The anti-theocracy polemic is ridiculous. Liberty of conscience precludes theocracy, which practically is the rule of religious leaders by religious law. There can be no single religious system imposed on all society under the pluralism of liberty of conscience. But there must be a theocracy in the lives of believers, and it is this reign of God in our lives, and its effect on society, which the cultural Left is condemning as theocracy; in effect, religious freedom is being condemned as theocracy. The true and good theocracy will prevail at Christ’s return, until then we can commend God’s precepts to an unbelieving world through the bridge of natural law and liberty of conscience.

What threatens our society today is a monolithic secularism that excludes liberty of conscience and opens all of life to state inspection for oppressive ideas.
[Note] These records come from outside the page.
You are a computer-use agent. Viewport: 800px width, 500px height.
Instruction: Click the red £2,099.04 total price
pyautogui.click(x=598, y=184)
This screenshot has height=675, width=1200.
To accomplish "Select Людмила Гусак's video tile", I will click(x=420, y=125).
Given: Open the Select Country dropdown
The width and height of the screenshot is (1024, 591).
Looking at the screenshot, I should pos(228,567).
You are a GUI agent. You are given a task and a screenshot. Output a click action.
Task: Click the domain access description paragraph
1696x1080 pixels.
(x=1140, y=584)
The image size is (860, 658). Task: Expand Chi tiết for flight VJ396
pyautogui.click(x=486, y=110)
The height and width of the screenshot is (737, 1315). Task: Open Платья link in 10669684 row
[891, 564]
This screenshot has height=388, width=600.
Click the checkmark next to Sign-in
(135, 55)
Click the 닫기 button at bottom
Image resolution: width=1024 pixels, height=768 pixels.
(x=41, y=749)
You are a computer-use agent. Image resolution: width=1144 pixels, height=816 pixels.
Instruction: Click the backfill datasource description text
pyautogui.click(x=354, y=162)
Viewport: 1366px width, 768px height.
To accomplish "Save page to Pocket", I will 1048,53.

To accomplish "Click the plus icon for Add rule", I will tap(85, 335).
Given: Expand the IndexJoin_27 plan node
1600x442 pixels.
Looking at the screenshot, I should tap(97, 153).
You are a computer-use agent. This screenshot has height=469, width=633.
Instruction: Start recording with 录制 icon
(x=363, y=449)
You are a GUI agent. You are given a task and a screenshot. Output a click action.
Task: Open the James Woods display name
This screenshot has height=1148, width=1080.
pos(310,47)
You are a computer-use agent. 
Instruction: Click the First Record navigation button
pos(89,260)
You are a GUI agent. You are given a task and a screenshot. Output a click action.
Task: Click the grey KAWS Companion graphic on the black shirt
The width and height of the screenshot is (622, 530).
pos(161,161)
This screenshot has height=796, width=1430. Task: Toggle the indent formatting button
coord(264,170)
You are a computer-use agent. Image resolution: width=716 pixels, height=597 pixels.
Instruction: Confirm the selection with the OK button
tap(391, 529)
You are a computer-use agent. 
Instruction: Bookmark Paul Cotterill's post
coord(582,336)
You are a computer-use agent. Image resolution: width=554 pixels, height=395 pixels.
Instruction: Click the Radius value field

The proposed European Equal Treatment Directive, discussed by the present writer in an article late last year, is an example of the secularist dystopia at the end of the antidiscrimination road. On a broad reading, it does open all of life, public and private, to state inspection for oppressive ideas (which seems to be anything that causes “an offensive or humiliating environment”). Human rights commissions in Canada and parts of the United States, that monitor employment and public accommodations according antidiscrimination law and policy (which embodies the liberationist ideologies of the contemporary left) would move to the same thing in terms of their own logic.

A self-sufficient society with no suffering and focused on gratification may be a captivating vision for secularists and sexual liberationists, but this does not give them a right to impose it on all of society. Christians know by heart conviction that there is a transcendent God whose commands we must obey, and we believe that natural reason points in this direction as well. No society can be just that requires the violation of the “exceptionless moral norms” of the religious conscience.